**TASKS:**
- 1) Transcribe the forum post on matching row IDs below, between "File 1 has 1,00,000" and "entries per hour.", inclusive.
- 2) Decide whether each statement below agrees with the forum post on matching row IDs. Answer yes or no for each and quote the deciding words from the post. (a) The second file holds SQL queries that use the row IDs in their where clause. (b) The grep command the writer ran handled about 1000 entries per hour. (c) The matching SQL queries are to be written back into File 1.

**PASSAGE SHOWN:**
#####

I have 2 files. First file contains the list of row ID's of tuples of a table in the database.
And second file contains SQL queries with these row ID's in "where" clause of the query.
For example:
File 1
1610657303
1610658464
1610659169
1610668135
1610668350
1610670407
1610671066
File 2
update TABLE_X set ATTRIBUTE_A=87 where ri=1610668350;
update TABLE_X set ATTRIBUTE_A=87 where ri=1610672154;
update TABLE_X set ATTRIBUTE_A=87 where ri=1610668135;
update TABLE_X set ATTRIBUTE_A=87 where ri=1610672153;
I have to read File 1 and search in File 2 for all the SQL commands which matches the row ID's from File 1 and dump those SQL queries in a third file.
File 1 has 1,00,000 entries and File 2 contains 10 times the entries of File 1 i.e. 1,00,0000.
I used grep -f File_1 File_2 > File_3. But this is extremely slow and the rate is 1000 entries per hour.
Is there any faster way to do this?

#####

**DATA RECORDS:**

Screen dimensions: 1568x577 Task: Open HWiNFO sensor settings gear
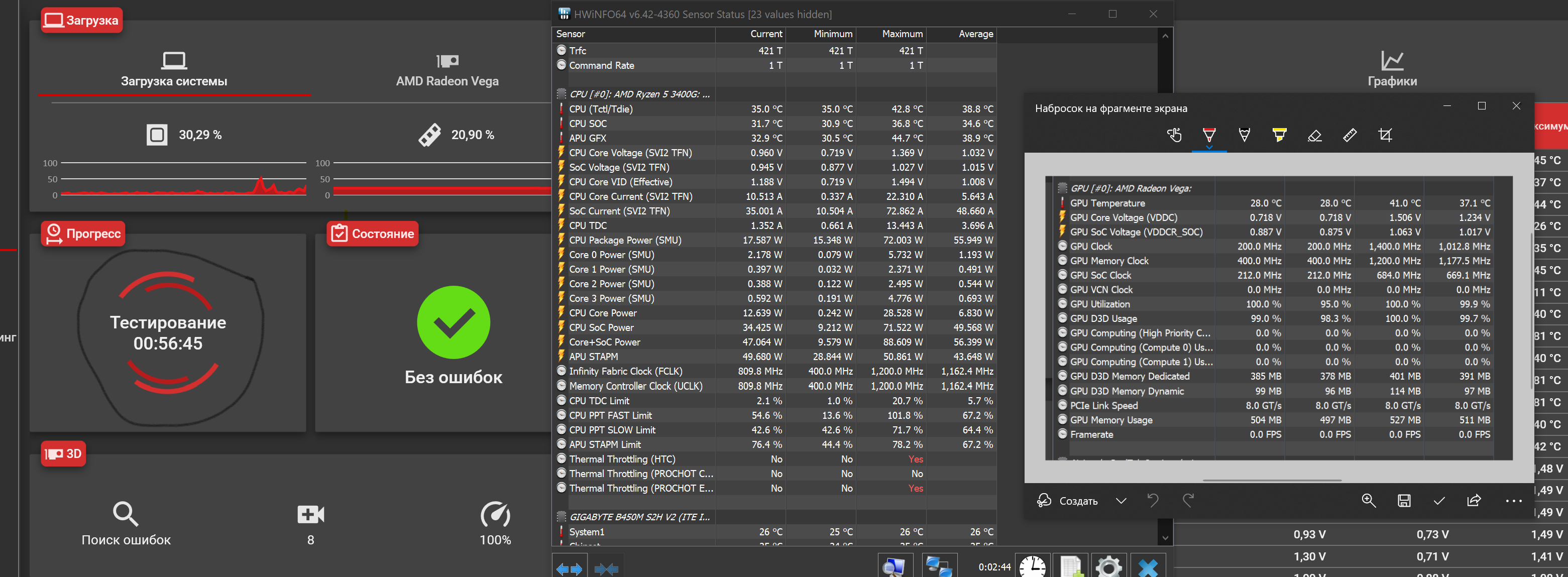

#####

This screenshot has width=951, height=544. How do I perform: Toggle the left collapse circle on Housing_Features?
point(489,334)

#####

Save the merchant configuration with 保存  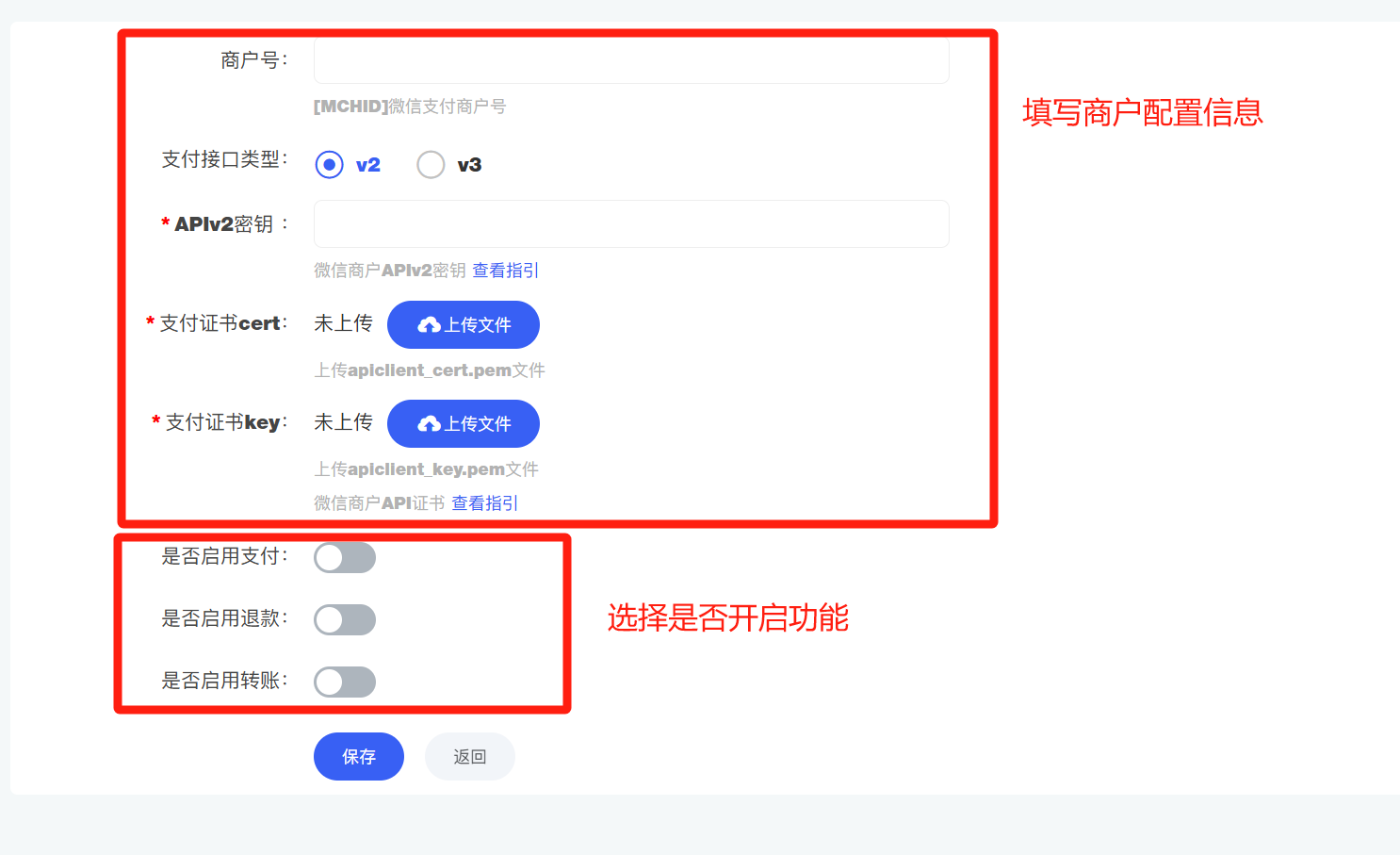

#####

**TASK RESULTS:**
- 1)
File 1 has 1,00,000 entries and File 2 contains 10 times the entries of File 1 i.e. 1,00,0000.
I used grep -f File_1 File_2 > File_3. But this is extremely slow and the rate is 1000 entries per hour.

- 2)
(a) Yes: "second file contains SQL queries with these row ID's in "where" clause of the query."
(b) Yes: "the rate is 1000 entries per hour."
(c) No: "dump those SQL queries in a third file."